Decisão judicial ocorre após Anac liberar 28 autorizações de pouso e decolagem da companhia em Congonhas e Guarulhos.
A companhia aérea Voepass conseguiu na Justiça uma liminar que permite o arrendamento de seus slots, autorizações de pouso e decolagem, para outras empresas aéreas. A decisão foi tomada após a Agência Nacional de Aviação Civil (Anac) anunciar a liberação de 28 slots da empresa nos aeroportos de Congonhas e Guarulhos, em São Paulo.
A Voepass, que já figurou entre as maiores companhias aéreas do país, atendia 16 destinos comerciais, mas está impedida de operar desde 11 de março deste ano, após a Anac detectar falhas nos critérios de segurança da companhia. A suspensão ocorreu no contexto de uma auditoria iniciada após o acidente aéreo que matou 62 pessoas em agosto de 2024, em Vinhedo, interior paulista. O acidente agravou a crise financeira da empresa, que atualmente está em processo de recuperação judicial.
Com a nova decisão judicial, a expectativa é de que a Voepass consiga arrecadar recursos, evitar a falência, quitar dívidas e manter empregos com a utilização das permissões por parte de outras companhias aéreas.
Para utilizar os slots da Voepass, as empresas interessadas deverão manter uma operação mínima de voos programados, de forma periódica, conforme exigência da Anac. Em 25 de março, a agência havia decidido manter os slots da Voepass nos aeroportos de Guarulhos e Congonhas, atendendo a um pedido da empresa. No entanto, a companhia não foi isenta dos critérios de avaliação que medem o índice de regularidade operacional usado para a perda ou manutenção desses espaços.
Sem conseguir comprovar sua capacidade de retomada segura das operações, a Voepass não atingiu o índice mínimo de 80% de cumprimento dos voos previstos para a temporada de verão de 2025 nos terminais paulistas.
Após a Anac anunciar a liberação temporária dos 28 slots, a empresa recorreu à Justiça.

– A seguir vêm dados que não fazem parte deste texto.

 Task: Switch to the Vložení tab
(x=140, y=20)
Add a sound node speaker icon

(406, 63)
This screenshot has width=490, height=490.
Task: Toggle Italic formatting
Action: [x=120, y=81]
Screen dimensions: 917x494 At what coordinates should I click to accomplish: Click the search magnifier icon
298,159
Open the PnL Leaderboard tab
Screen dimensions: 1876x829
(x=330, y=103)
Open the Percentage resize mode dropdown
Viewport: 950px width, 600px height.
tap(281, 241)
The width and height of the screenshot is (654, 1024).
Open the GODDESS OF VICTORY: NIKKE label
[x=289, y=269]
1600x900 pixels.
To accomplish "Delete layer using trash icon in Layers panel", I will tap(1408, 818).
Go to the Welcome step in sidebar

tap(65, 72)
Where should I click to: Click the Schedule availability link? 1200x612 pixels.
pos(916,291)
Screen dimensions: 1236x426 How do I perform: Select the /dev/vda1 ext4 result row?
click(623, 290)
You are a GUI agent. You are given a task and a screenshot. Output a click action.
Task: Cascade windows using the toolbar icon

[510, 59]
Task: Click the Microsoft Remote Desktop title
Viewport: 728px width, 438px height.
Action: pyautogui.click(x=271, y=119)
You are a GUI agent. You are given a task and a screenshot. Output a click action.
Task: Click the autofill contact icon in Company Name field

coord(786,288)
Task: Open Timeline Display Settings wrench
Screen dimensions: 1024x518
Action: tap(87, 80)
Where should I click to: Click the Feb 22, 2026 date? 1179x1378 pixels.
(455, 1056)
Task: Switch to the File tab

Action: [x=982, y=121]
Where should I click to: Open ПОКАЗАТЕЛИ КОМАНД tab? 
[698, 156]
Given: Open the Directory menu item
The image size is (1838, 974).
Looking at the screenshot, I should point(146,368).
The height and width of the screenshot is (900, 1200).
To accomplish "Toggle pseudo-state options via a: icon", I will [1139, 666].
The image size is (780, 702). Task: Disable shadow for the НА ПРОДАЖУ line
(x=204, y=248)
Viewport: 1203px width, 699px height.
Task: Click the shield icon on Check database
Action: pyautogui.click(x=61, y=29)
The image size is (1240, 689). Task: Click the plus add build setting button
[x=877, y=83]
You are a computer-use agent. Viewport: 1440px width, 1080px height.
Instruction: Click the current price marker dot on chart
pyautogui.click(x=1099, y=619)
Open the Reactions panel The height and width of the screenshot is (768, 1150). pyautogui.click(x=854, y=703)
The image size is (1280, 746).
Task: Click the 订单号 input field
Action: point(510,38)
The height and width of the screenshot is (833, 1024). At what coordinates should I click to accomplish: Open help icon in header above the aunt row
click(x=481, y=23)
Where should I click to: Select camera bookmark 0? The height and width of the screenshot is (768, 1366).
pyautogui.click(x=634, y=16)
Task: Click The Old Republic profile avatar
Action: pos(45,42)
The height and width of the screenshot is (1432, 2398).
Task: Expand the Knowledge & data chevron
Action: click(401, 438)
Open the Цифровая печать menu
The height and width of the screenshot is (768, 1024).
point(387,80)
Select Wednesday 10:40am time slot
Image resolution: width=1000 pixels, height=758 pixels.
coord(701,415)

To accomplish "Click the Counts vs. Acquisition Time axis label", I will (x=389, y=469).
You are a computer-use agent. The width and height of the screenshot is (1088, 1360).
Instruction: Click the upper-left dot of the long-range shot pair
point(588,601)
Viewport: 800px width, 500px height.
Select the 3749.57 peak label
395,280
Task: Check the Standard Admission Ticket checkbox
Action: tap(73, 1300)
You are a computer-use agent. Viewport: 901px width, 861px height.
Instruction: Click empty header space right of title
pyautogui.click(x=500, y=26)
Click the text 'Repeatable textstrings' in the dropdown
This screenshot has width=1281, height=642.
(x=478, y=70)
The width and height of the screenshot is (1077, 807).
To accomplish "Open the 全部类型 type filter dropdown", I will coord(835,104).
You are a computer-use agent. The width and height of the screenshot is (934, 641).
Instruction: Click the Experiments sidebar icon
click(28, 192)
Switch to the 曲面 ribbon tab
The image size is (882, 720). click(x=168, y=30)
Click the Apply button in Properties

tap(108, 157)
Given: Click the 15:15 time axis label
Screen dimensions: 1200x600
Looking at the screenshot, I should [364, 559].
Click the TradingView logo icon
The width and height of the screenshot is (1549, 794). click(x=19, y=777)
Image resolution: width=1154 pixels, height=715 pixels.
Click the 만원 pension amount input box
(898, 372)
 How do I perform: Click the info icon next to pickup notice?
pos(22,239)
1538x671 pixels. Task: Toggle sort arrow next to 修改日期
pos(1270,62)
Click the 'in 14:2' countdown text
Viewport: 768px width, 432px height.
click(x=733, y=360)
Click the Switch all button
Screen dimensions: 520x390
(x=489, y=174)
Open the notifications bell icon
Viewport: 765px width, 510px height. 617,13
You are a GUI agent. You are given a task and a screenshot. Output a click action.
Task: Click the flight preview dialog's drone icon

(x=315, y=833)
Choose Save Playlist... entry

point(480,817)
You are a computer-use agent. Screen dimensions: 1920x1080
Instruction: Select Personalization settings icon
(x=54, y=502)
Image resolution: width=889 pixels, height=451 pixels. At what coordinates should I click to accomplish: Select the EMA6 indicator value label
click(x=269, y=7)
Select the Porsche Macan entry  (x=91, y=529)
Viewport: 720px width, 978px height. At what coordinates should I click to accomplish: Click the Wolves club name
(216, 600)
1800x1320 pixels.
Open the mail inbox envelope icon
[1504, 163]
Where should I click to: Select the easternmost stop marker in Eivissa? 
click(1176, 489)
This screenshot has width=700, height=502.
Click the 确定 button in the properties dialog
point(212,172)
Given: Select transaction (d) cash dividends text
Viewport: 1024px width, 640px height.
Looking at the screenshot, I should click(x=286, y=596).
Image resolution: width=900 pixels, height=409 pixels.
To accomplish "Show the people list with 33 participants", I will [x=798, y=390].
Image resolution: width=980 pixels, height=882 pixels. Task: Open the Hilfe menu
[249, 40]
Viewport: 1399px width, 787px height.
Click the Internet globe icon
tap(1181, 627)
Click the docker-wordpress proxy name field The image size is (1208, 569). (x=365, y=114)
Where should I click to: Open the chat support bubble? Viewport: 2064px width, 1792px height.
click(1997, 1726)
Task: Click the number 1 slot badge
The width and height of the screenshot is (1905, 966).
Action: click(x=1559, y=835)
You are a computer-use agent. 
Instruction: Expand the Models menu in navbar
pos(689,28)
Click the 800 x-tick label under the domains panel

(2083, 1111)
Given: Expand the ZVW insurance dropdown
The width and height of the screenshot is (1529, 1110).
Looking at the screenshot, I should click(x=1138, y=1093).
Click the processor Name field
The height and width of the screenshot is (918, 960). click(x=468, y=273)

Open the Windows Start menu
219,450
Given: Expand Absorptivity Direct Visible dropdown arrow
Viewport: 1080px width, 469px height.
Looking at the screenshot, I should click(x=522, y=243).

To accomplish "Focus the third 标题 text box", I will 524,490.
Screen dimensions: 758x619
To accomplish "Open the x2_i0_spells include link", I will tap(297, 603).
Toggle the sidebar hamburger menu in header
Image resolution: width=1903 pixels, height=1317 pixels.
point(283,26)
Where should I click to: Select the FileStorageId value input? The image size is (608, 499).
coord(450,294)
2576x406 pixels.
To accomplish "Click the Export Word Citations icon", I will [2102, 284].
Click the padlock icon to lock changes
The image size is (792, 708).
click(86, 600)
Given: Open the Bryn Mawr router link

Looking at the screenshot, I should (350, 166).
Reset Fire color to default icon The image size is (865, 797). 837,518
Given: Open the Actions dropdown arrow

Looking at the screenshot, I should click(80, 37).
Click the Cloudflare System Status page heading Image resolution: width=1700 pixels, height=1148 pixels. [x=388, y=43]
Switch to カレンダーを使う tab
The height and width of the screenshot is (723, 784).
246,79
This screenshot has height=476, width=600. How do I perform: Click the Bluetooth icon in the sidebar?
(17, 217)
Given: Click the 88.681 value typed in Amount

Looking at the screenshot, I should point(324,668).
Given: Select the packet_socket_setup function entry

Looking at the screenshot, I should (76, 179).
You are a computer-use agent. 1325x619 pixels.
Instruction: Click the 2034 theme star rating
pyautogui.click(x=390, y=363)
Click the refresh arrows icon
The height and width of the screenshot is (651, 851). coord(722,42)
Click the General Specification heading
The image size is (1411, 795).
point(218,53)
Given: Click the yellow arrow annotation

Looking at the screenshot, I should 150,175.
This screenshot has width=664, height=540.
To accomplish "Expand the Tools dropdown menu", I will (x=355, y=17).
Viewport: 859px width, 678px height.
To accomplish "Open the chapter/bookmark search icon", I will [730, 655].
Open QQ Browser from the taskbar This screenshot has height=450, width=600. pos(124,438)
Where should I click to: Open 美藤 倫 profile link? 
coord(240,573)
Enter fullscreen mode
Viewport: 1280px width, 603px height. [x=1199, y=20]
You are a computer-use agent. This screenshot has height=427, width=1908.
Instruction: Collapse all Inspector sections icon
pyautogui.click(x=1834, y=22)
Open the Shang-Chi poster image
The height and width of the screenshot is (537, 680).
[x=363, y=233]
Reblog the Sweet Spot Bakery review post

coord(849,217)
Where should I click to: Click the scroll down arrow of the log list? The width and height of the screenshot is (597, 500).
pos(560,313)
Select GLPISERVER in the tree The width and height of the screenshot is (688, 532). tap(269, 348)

No pedido, alegou que já cumpriu parte das exigências da agência, enquanto outras estariam em fase de avaliação ou revisão.
A Voepass também afirmou que, diante do bloqueio operacional imposto pela Anac e do processo de recuperação judicial em andamento, planejou o arrendamento dos slots como uma estratégia para evitar a falência, garantir a continuidade das atividades, gerar receita, preservar empregos e pagar dívidas.